> [ABOUT THIS EXERCISE]:
Please repeat only these lines, exactly: the one containing "The height and width of the screenshot is (804, 1512)." and all that come after it in the material.

> [PROVIDED MATERIAL]:
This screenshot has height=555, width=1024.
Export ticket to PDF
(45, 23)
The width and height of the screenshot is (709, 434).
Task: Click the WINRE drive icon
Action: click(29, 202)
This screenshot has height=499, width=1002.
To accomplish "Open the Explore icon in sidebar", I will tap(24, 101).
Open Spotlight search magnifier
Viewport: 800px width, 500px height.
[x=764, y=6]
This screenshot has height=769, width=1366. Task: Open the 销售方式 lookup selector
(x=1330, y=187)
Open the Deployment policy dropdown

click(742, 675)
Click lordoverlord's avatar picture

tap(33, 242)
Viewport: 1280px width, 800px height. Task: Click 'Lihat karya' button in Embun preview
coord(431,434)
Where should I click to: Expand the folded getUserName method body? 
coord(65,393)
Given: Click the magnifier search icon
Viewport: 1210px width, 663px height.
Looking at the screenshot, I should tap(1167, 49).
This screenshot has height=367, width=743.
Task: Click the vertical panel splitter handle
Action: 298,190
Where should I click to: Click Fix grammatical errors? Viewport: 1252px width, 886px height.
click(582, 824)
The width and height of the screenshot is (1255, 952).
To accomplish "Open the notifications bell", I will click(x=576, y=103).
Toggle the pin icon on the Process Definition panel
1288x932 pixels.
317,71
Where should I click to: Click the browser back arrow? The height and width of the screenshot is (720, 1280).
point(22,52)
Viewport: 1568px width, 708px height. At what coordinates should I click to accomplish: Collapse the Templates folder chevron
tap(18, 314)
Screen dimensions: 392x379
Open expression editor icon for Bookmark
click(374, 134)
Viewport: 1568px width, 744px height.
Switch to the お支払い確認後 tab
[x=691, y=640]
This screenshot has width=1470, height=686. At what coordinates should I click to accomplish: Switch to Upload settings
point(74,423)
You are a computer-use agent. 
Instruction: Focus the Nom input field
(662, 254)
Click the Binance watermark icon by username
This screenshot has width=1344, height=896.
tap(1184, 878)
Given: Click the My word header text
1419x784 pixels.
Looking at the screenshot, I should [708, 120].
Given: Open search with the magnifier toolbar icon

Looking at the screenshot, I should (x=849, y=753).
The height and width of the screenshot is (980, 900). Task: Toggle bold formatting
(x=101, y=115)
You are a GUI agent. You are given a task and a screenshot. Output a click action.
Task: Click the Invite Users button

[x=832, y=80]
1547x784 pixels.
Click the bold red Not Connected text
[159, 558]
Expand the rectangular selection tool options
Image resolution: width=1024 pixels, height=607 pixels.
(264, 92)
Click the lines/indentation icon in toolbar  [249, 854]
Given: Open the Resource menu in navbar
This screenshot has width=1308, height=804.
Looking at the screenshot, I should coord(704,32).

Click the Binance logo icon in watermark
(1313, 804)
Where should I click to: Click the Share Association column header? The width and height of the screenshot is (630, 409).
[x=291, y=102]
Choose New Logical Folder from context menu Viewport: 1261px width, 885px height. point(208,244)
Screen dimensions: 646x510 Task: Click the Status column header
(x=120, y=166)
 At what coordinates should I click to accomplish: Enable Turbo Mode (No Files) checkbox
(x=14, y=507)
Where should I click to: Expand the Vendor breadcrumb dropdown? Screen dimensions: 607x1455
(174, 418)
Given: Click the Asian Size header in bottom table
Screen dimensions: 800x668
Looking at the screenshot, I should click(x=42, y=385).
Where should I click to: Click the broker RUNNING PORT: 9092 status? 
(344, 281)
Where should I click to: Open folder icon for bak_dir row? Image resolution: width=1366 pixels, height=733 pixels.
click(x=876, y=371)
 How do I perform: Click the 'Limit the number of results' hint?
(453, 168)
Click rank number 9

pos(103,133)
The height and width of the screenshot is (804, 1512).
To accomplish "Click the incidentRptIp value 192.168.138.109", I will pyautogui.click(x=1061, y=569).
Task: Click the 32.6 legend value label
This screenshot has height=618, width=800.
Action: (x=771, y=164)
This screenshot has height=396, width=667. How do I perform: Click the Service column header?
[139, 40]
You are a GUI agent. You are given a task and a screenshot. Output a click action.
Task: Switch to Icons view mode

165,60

> [FINAL ANSWER]:
The height and width of the screenshot is (804, 1512).
To accomplish "Click the incidentRptIp value 192.168.138.109", I will pyautogui.click(x=1061, y=569).
Task: Click the 32.6 legend value label
This screenshot has height=618, width=800.
Action: (x=771, y=164)
This screenshot has height=396, width=667. How do I perform: Click the Service column header?
[139, 40]
You are a GUI agent. You are given a task and a screenshot. Output a click action.
Task: Switch to Icons view mode

165,60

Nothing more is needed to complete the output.